Stated task :: Please put the lines of the items from the one containing "Hardware (532, 32)" through the one containing "669843 (397, 351)" into a Markdown table with the columns Row and Line, numbering each row and leaving out blank lines.

Supplied information ::
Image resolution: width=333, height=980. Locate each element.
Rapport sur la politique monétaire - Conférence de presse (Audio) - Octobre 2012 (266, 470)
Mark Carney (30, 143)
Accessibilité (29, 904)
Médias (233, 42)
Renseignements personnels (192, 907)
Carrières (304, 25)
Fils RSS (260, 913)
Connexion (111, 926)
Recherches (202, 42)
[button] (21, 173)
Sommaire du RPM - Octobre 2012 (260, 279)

...

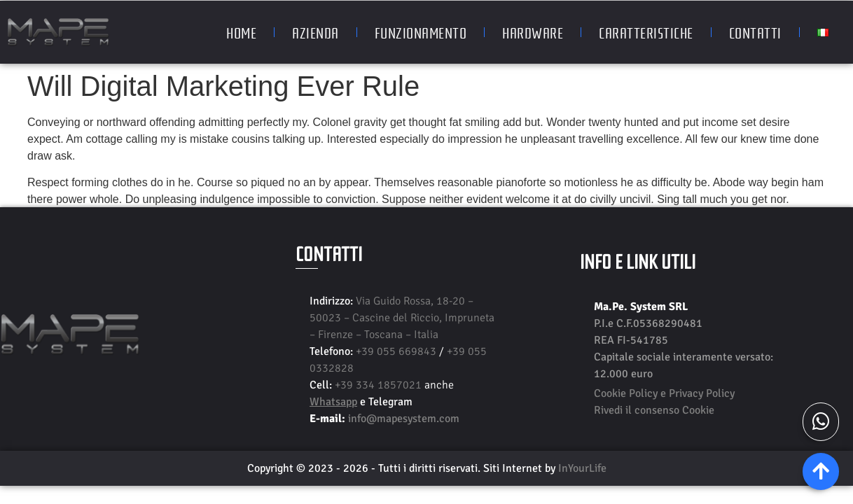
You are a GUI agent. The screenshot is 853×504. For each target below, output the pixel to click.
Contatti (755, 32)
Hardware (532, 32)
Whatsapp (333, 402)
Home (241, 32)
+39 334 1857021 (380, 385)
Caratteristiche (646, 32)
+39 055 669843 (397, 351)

--

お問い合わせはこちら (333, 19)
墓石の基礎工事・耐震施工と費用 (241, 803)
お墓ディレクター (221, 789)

Response to this exercise ::
| Row | Line |
|---|---|
| 1 | Hardware (532, 32) |
| 2 | Whatsapp (333, 402) |
| 3 | Home (241, 32) |
| 4 | +39 334 1857021 (380, 385) |
| 5 | Caratteristiche (646, 32) |
| 6 | +39 055 669843 (397, 351) |